We can use the Vasc's EV Method: https://www.emis.de/journals/JIPAM/images/059_06_JIPAM/059_06.pdf

For example, your second inequality is wrong, but the following is true.

Let $a$, $b$, $c$ and $d$ be positive numbers such that $a^2+b^2+c^2+d^2=1$. Prove that: $$a+b+c+d+\frac{2}{3\sqrt[4]{abcd}}\geq\frac{10}{3}.$$

Indeed, let $a+b+c+d=constant.$

Thus, it's enough to prove our inequality for a maximal value of $abcd$, which by Corollary 1.8(b)

happens for equality case of three variables.

After homogenization we need to prove that $$a+b+c+d+\frac{2(a^2+b^2+c^2+d^2)}{3\sqrt[4]{abcd}}\geq\frac{10}{3}\sqrt{a^2+b^2+c^2+d^2}.$$ Now, let $a=x^4$, where $x>0$ and $b=c=d=1$.
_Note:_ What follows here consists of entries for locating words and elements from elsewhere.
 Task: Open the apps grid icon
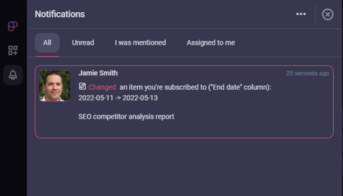click(x=13, y=50)
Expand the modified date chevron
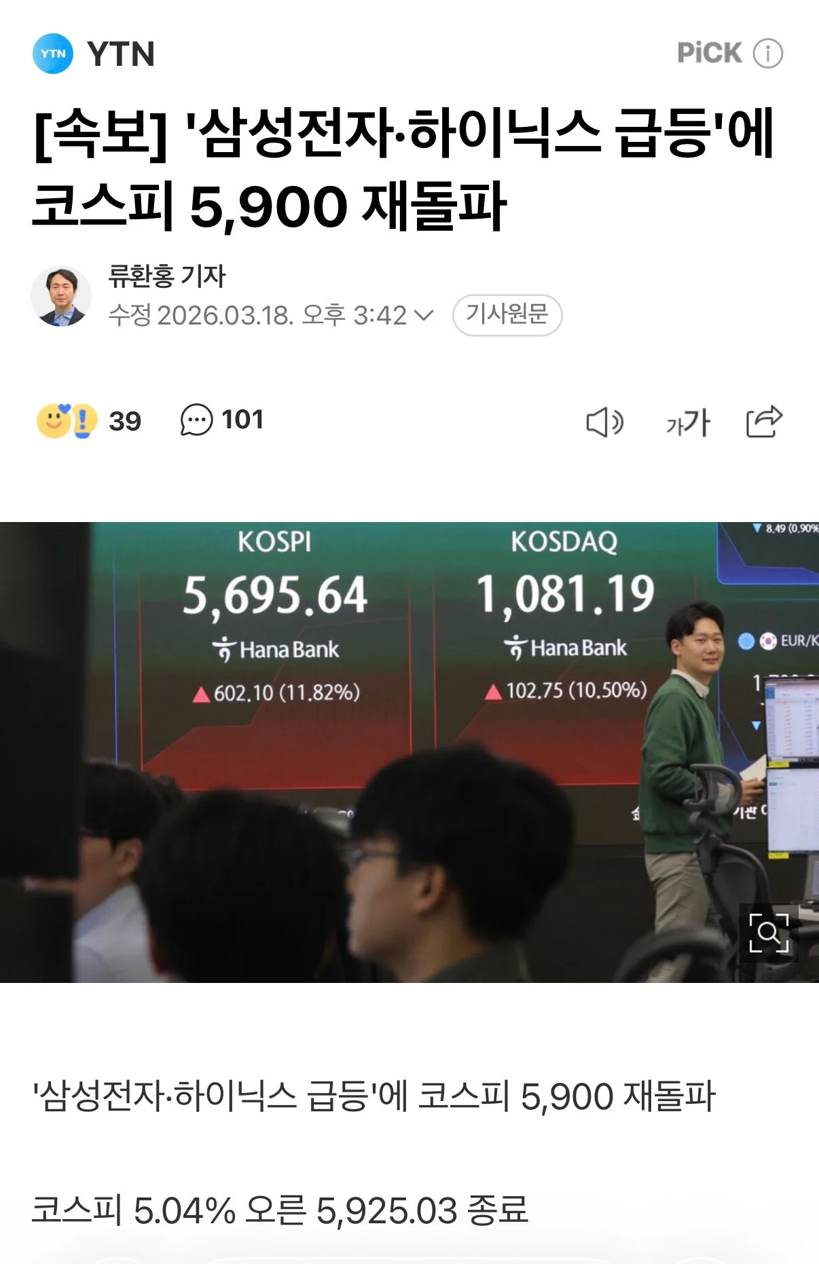Viewport: 819px width, 1264px height. pos(424,316)
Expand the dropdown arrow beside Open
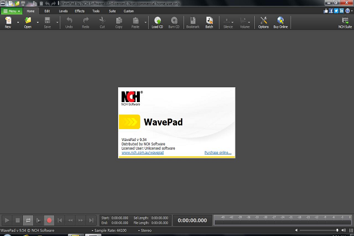354x236 pixels. 38,22
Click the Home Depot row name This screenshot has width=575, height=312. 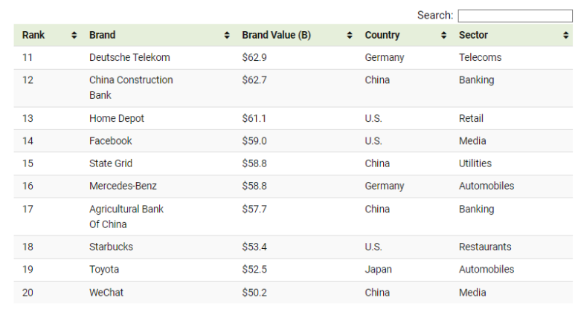117,118
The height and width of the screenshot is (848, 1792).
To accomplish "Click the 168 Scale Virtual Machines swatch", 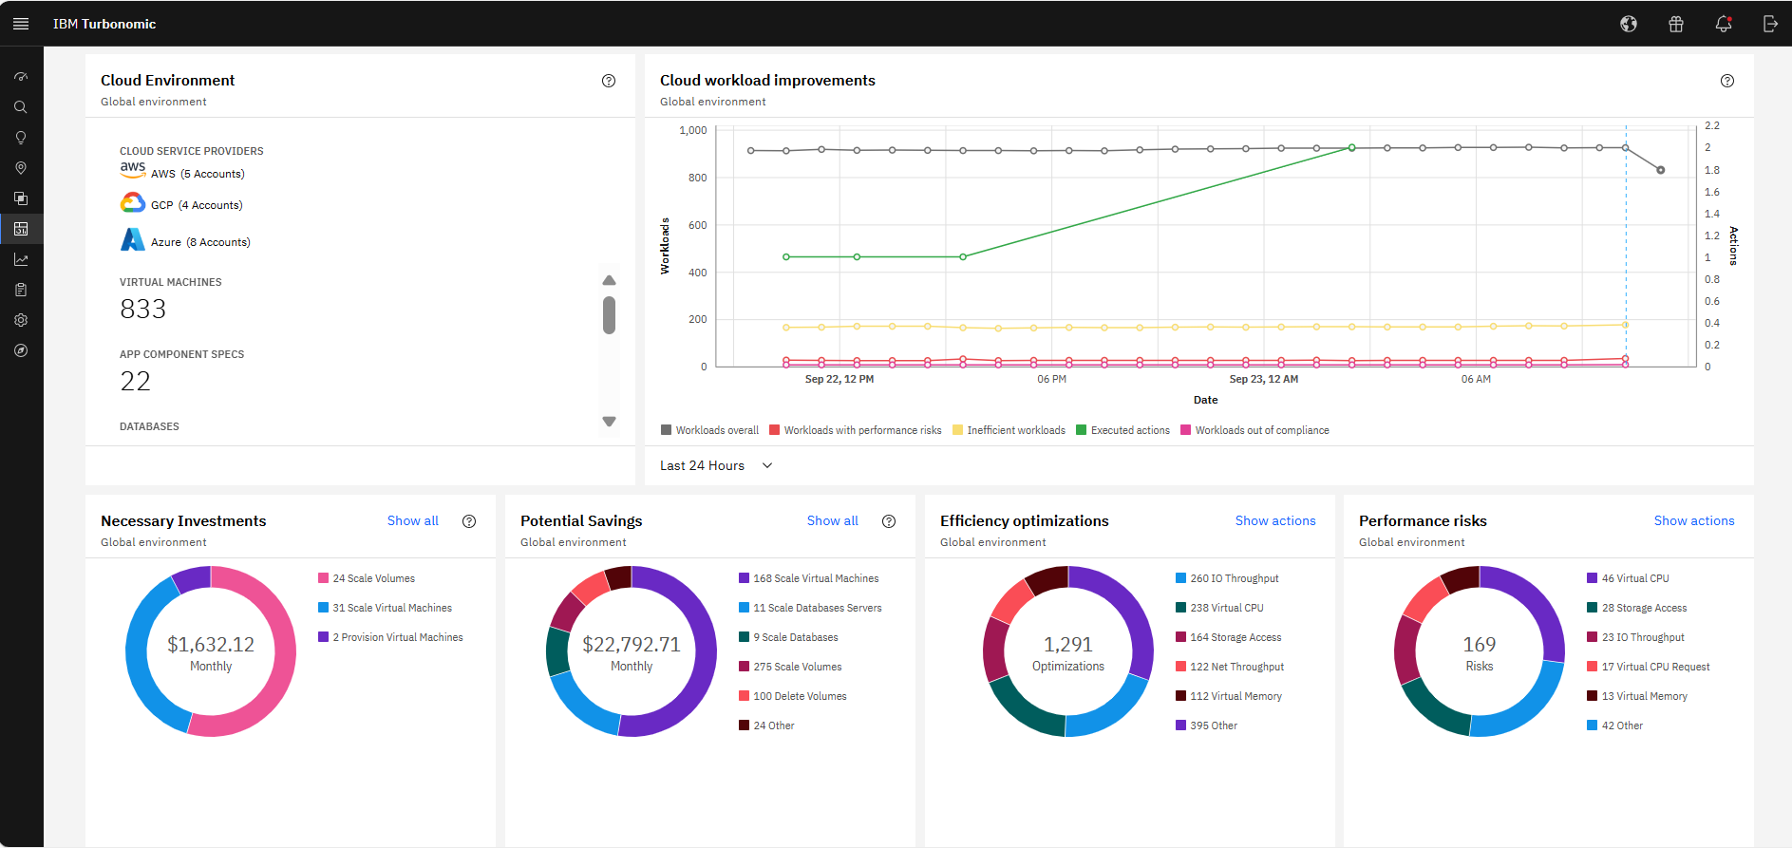I will click(745, 578).
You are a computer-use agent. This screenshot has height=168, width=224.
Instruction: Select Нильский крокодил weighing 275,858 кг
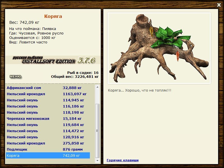pos(48,143)
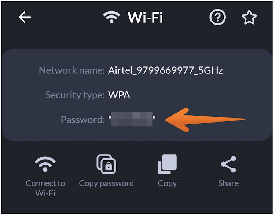Select the network name Airtel_9799669977_5GHz
275x215 pixels.
point(165,70)
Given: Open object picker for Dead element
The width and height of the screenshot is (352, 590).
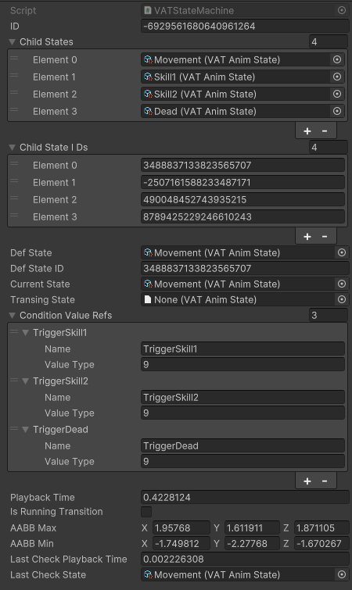Looking at the screenshot, I should coord(337,111).
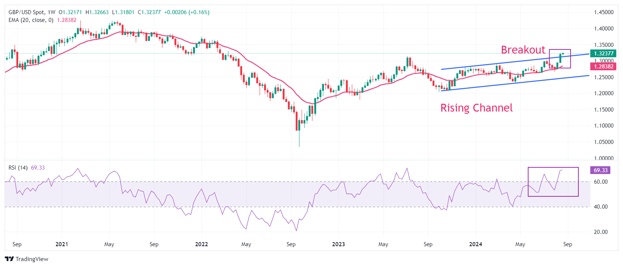Select the purple highlight rectangle in RSI pane
The height and width of the screenshot is (267, 623).
[x=553, y=168]
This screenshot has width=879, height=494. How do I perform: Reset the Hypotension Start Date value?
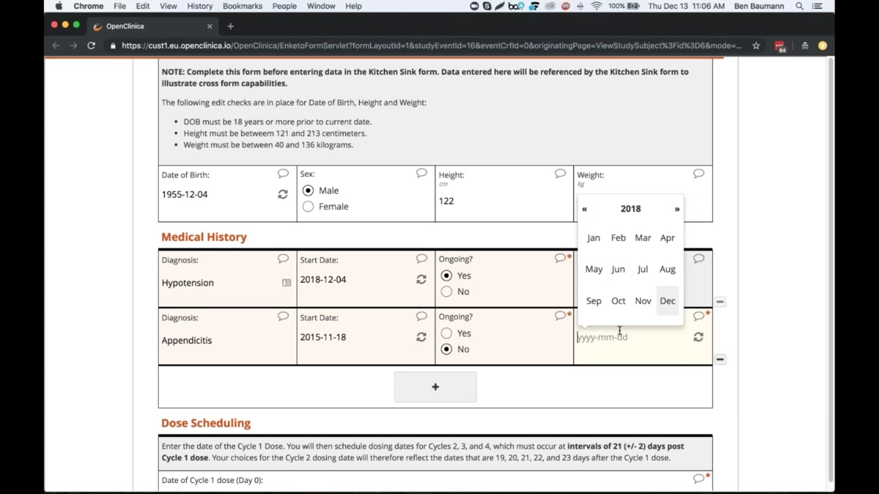pyautogui.click(x=421, y=280)
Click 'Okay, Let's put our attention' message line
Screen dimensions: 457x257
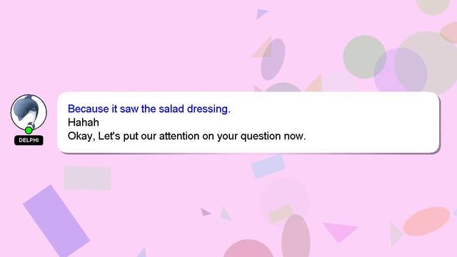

Thus, we need to prove that $$x^4+3+\frac{2(x^8+3)}{3x}\geq\frac{10}{3}\sqrt{x^8+3}$$ or after squaring of the both sides $$(x-1)^2(4x^{14}+8x^{13}+12x^{12}+28x^{11}+44x^{10}+60x^9-15x^8-54x^7-69x^6-84x^5-45x^4+30x^3+105x^2+180x+36)\geq0,$$ which is obvious by AM-GM.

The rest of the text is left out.